Ancelotti-Milan, Montella al veleno: “Venga a fare il mio vice”

Milan news: Montella poco elegante su Ancelotti

Ancelotti? Se vuole può venire a fare il mio secondo”. Poco elegante ed inopportuna la replica di Vincenzo Montella a chi gli chiedeva se sentisse l’ingombrante ombra del tecnico emiliano, fresco di esonero dal Bayern Monaco. Il tecnico del Milan probabilmente voleva fare una battuta per ribadire che la panchina rossonera sia ancora saldamente nelle sue mani. Ma ha perso un’occasione per star zitto, mancando di rispetto ad un collega che in quanto a trofei vinti non ha nulla da invidiare a nessun tecnico d’Europa. E, soprattutto, ha fatto la storia recente del club che Montella ha il privilegio di allenare.

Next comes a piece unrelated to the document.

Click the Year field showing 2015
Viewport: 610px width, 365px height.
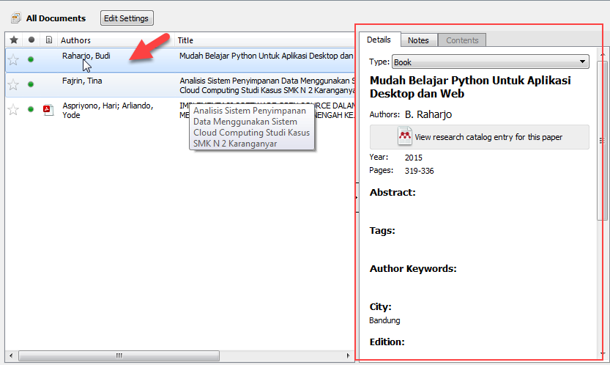coord(414,158)
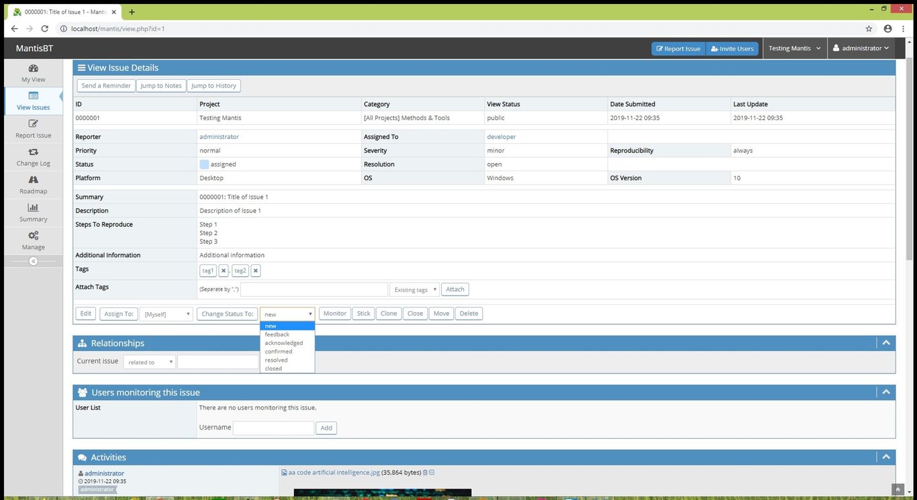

Ancelotti, solidarietà dai tifosi del Milan

Intanto si sprecano i messaggi di solidarietà ad Ancelotti, vittima di un trattamento brutale da parte del Bayern Monaco che gli ha dato il benservito dopo poco più di un mese dall’inizio della stagione. “Il peggior nemico è quello che dorme nel tuo letto”: le parole di Uli Hoeness suonano come una condanna a morte. A far fuori Ancelotti sono stati i suoi stessi calciatori, cinque per l’esattezza.

Esonero Ancelotti: ecco i cinque dissidenti

Ecco i nomi: Thomas Muller, Arjen Robben, Franck Ribery, Mats Hummels e Jerome Boateng. Tre tedeschi più due “acquisiti” visto che giocano col Bayern da anni. Nel limbo era rimasto Lewandovski, dalla parte del tecnico invece i “latini” Martinez, Vidal e Thiago Alcantara.